Dr Ann Carr, of Middleton- St-George, can certainly compete with that. She, too, inherited her mother’s sheets once they had been turned side to middle and worn thin all over.
Even the well-to-do, she points out, had to resort to such measures as to buy sheets from the clothing ration.
“But once they were too worn, I cut them up and used them as liners for the terry towelling nappies for my first child.
Being made of linen and Egyptian cotton, they were ideal for this.”
Doreen Hitchcock of Darlington remembers old sheets ending up in her mother’s rag drawer. “These were invaluable when we had heavy colds and would otherwise run out of handkerchiefs.

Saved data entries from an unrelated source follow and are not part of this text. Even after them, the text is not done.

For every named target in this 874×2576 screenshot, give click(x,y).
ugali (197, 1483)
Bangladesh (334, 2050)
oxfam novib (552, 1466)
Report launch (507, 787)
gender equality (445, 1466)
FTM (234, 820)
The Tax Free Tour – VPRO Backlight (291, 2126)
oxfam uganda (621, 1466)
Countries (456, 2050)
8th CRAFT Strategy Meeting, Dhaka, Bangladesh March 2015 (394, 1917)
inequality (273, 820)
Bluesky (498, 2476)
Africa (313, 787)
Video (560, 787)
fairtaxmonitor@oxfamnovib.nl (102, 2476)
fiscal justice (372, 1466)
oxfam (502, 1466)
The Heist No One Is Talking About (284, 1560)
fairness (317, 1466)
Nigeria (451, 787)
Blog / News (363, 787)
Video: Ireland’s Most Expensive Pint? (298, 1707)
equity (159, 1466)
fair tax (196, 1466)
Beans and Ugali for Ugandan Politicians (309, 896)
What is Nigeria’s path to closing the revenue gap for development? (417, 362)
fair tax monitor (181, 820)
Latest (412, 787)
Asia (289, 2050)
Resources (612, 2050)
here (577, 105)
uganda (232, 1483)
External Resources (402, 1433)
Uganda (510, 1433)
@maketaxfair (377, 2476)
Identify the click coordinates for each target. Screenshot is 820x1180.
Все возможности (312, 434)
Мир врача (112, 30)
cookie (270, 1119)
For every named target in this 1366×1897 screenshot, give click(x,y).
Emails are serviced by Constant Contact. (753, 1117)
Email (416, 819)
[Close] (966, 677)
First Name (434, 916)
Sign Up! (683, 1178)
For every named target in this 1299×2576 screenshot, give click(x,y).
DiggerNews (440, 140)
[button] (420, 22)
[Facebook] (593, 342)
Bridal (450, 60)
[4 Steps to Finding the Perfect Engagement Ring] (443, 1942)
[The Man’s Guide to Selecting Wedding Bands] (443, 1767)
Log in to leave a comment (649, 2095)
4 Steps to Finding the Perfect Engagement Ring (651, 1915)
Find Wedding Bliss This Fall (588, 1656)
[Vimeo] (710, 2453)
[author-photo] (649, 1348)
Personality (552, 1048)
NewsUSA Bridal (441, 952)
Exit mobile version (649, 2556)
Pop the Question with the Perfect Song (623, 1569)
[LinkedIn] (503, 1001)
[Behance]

They were also used as bandages and I also remember them being used to bind the bread poultices, used to draw out infection from nasty cuts or boils. This was in the days before the NHS, when mothers treated minor illnesses and injuries at home.”
Bread poultices – does any one ever use those anymore?
Lynn Airey, of Darlington, can remember making cushions from old pillows, covering them with material from old curtains, with the broderie anglaise from a nightie as the final trim.
Sue Cox of Bishop Auckland can remember her grandmother raiding the pile of jumpers destined for a jumble sale. “She would carefully unpick the wool and use it to knit up new jumpers. They were sometimes a bit matted or lumpy, but as she always said, they kept us just as warm. She had brought up nine children in the 1930s, so she knew plenty about saving every penny.”
Even in the 1960s Barbara Wilson, of Darlington, used to make many of her own children’s clothes, often cutting down her own old clothes in the process. “My old baggy stretch ski pants always ended up as trousers for the toddlers.”
But now, she says, it’s hardly worth it. “When I go round the supermarkets I am always popping in a little item for one of my grandchildren. The clothes are so well designed and so cheap, that it’s just not worth making them myself. You can’t expect youngsters to make do and mend when they can buy such lovely new things so cheaply.”